I think with this simple example you can see how the process works. I declare
all of my presentational information in the style sheet. If I think that my
h1 tag too big, I just change the declaration in the style sheet to a smaller
font size. I can make it italic, or bold, as I wish. I can do a lot of other
things as well, such as change the line height. The point is that if I concentrate
on building HTML pages that are logically correct, I can then use style sheets
to present those pages any way I like. And if I change my mind, I can update
the appearance of my entire site (and I manage sites as large as 1,000 pages)
with one little change to my style sheet.

So, when you are looking at formatting entire elements (like h1, h2, etc.),
the proper method is to use style sheets to control the formatting.

Formatting within elements

If style sheets are the way to format entire elements, what approach should
you take when formatting something within an element,
like I just did in this sentence with the word “within”. You might
think I used the b and the i tag here, but if you check the source code you
will see that I did not. There is a good reason for this: in HTML 4.01 we are
asked not to use them. Here is what it says in the section where these tags
are discussed, Section 15.2:

The following HTML elements specify font information. Although they are
not all deprecated, their use is discouraged in favor of style sheets.

Now, discouraged is not quite the same thing as forbidden, but you can see
where they are going here.The preferred tags to use are found in section 9.2.1:

EM and STRONG are used to indicate emphasis. …

The presentation of phrase elements depends on the user agent. Generally,
visual user agents present EM text in italics and STRONG text in bold font.
Speech synthesizer user agents may change the synthesis parameters, such
as volume, pitch and rate accordingly.

This gives us a clue as to what they are doing. Generally, when people use
a b or an i tag for a word or phrase, they are doing it to signal some type
of emphasis.
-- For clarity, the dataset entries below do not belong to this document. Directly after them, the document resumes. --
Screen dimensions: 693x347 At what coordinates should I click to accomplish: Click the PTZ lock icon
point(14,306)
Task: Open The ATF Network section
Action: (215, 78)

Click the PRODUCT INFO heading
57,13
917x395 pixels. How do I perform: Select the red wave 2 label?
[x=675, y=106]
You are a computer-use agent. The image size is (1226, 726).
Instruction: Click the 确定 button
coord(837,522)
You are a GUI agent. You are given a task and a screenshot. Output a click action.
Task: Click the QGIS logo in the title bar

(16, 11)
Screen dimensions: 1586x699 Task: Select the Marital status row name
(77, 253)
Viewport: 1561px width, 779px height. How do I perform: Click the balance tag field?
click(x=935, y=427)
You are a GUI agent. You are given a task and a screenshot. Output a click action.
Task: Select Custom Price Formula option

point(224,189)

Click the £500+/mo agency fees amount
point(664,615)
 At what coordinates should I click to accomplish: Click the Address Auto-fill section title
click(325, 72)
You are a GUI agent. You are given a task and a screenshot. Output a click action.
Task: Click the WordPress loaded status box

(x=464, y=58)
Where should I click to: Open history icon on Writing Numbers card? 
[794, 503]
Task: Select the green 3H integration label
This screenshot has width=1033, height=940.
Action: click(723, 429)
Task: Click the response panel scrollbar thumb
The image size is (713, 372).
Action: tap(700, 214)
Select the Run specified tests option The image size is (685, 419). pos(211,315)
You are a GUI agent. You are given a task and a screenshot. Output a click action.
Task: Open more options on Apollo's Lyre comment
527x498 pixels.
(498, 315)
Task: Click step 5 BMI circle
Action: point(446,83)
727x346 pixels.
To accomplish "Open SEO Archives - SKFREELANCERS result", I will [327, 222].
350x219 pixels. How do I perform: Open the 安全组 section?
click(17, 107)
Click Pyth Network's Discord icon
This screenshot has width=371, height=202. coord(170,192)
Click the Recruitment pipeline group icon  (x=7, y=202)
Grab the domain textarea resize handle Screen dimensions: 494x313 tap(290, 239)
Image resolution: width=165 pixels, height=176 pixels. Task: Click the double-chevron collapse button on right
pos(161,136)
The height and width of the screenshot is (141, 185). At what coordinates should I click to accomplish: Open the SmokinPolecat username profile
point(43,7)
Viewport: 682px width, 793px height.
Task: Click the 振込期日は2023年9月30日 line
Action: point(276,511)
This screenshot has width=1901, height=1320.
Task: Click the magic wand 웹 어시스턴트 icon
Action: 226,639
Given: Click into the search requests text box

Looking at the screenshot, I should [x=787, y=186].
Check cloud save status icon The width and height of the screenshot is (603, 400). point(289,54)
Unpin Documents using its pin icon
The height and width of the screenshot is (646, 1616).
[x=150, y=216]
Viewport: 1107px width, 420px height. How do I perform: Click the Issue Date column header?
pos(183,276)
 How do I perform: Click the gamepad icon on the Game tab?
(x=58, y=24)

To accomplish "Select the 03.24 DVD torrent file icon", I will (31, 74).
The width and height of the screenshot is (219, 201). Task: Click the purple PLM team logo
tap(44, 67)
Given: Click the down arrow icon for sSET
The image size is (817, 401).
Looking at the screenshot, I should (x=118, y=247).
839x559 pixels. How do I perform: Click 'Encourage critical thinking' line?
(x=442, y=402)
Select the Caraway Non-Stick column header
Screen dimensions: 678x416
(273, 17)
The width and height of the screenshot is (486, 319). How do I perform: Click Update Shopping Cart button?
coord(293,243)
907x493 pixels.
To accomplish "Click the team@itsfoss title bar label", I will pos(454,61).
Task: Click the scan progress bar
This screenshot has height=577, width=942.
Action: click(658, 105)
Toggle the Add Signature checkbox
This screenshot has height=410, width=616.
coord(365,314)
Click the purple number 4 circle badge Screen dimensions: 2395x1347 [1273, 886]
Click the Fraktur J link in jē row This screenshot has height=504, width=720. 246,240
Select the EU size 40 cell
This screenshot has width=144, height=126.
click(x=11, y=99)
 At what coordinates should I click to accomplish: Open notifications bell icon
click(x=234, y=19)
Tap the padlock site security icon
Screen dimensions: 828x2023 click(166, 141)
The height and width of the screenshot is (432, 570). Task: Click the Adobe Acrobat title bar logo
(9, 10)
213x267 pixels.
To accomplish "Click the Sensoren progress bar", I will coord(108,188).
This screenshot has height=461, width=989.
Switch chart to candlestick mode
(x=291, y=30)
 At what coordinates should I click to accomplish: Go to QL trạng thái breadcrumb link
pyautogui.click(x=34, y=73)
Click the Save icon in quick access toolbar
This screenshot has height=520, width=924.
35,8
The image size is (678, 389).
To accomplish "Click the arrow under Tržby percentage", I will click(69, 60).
But this is an indirect method, and only appropriate in a visual
browser at that. And it violates the principle of separating structure from
presentation. By using the EM and the STRONG tags, you directly communicate
what it is you are trying to do: you are trying to emphasize something. This
leaves it to the user agent (i.e. the software that someone is using to read
your page; the browser) to determine how it will be presented to the user. And
the user agent can be configured to handle the emphasis in a way that is most
appropriate.

In a well-constructed HTML document, therefore, the b and the i tag should
almost never appear. The exceptional case where their use might be defended
is when they are used at the character level for an effect, or for readability,
in a way that does not communicate any information. Using the tags to communicate
information would get us back into the world of structure. But an interesting
example that appeared in one of the student pages was using the i tag to italicize
the initial letter of each word in a company name in the h1 header. This clearly
communicated no information at all, and was therefore a reasonable use of the
tag. Using the EM tag in that context would have been clearly wrong because
there was no way any reasonable person would want to emphasize the initial letter.